■ REQUIREMENT
Lines with "Printable" in them are to be located in the listing below and copied.

■ WORKING DATA

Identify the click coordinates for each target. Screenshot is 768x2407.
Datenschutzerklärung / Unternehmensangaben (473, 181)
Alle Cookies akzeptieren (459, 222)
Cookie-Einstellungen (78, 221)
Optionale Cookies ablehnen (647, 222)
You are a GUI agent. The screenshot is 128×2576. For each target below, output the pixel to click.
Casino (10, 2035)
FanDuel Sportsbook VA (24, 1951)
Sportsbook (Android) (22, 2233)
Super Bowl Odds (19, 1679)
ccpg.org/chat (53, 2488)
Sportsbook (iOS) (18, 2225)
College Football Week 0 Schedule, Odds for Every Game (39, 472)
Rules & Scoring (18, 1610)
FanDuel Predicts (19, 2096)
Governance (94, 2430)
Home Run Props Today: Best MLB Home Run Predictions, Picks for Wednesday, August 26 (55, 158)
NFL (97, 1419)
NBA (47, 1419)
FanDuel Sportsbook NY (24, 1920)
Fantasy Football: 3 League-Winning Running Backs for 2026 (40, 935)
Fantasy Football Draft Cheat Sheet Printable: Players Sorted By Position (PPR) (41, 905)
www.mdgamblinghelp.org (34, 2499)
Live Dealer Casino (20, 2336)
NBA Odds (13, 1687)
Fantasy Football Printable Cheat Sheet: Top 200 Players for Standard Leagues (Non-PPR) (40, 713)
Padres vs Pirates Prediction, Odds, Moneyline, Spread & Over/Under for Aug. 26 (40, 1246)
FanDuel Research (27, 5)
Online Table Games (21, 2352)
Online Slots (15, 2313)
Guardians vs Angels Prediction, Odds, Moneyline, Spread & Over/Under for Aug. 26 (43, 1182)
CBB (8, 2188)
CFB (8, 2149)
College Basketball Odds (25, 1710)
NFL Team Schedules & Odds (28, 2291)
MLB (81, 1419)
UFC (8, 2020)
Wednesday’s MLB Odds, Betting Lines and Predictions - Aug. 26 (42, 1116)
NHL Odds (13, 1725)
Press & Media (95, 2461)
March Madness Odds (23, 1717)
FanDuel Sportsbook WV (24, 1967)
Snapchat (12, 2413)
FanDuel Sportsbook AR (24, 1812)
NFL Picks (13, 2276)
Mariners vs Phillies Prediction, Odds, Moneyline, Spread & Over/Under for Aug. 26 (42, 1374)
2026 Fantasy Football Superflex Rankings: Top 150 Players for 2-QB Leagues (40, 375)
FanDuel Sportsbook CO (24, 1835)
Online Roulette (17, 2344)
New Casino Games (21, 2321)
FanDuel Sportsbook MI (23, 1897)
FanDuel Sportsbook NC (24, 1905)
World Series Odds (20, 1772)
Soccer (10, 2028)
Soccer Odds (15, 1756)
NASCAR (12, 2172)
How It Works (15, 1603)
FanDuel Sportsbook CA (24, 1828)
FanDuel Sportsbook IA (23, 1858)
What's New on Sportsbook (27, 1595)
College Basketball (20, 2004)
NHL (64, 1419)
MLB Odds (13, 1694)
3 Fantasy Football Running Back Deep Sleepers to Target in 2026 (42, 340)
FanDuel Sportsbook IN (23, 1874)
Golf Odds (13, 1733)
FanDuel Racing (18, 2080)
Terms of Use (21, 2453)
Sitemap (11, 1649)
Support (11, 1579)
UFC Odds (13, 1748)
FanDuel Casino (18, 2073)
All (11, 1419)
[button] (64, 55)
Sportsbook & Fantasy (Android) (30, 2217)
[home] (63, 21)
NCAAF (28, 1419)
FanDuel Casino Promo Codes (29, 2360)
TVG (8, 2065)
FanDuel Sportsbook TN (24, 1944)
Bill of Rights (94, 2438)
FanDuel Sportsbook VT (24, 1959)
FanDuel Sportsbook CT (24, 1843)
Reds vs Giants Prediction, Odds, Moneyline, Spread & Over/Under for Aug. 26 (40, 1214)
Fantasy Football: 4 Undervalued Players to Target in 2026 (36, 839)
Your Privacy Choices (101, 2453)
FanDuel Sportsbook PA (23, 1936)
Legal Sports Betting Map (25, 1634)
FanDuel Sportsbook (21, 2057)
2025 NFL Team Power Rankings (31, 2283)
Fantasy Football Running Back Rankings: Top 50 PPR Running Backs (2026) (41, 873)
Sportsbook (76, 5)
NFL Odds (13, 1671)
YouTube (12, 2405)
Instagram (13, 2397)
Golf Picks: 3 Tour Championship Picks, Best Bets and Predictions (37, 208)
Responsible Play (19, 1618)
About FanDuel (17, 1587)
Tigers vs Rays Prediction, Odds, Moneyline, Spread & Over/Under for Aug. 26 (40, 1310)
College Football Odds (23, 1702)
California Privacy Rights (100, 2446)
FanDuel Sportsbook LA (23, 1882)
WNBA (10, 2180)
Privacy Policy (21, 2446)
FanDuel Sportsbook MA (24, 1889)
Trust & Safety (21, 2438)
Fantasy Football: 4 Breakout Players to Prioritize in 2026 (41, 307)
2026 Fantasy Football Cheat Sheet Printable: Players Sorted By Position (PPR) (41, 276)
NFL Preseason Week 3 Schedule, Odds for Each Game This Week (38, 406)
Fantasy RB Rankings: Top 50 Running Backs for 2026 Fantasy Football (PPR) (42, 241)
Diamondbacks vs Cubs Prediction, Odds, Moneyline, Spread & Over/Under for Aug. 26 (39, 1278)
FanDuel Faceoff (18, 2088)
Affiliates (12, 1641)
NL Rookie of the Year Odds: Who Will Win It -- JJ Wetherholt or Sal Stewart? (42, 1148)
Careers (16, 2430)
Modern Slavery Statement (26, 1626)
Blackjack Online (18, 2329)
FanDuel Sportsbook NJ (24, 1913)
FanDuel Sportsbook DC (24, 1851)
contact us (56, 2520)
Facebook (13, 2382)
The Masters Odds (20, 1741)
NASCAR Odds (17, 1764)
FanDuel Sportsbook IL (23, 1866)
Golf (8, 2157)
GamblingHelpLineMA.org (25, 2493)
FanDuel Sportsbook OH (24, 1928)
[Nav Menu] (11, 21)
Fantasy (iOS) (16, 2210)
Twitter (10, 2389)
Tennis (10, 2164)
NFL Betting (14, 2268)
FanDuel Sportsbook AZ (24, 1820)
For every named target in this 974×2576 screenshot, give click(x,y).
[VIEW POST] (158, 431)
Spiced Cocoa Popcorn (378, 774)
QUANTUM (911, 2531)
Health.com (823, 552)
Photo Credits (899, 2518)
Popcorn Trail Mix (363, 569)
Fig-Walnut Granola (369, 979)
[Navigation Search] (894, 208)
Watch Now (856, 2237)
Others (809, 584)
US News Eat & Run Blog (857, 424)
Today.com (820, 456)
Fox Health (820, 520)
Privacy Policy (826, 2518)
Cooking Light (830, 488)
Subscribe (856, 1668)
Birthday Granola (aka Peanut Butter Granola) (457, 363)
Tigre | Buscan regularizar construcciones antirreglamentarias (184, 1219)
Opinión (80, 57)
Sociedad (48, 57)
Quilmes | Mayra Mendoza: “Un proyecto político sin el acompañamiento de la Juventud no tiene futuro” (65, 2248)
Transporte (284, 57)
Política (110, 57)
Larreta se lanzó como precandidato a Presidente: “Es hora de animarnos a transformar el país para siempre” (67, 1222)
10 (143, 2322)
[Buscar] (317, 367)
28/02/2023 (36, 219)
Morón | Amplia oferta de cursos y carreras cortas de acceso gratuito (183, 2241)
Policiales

■ YOUR RESPONSE
Fantasy Football Draft Cheat Sheet Printable: Players Sorted By Position (PPR) (41, 905)
Fantasy Football Printable Cheat Sheet: Top 200 Players for Standard Leagues (Non-PPR) (40, 713)
2026 Fantasy Football Cheat Sheet Printable: Players Sorted By Position (PPR) (41, 276)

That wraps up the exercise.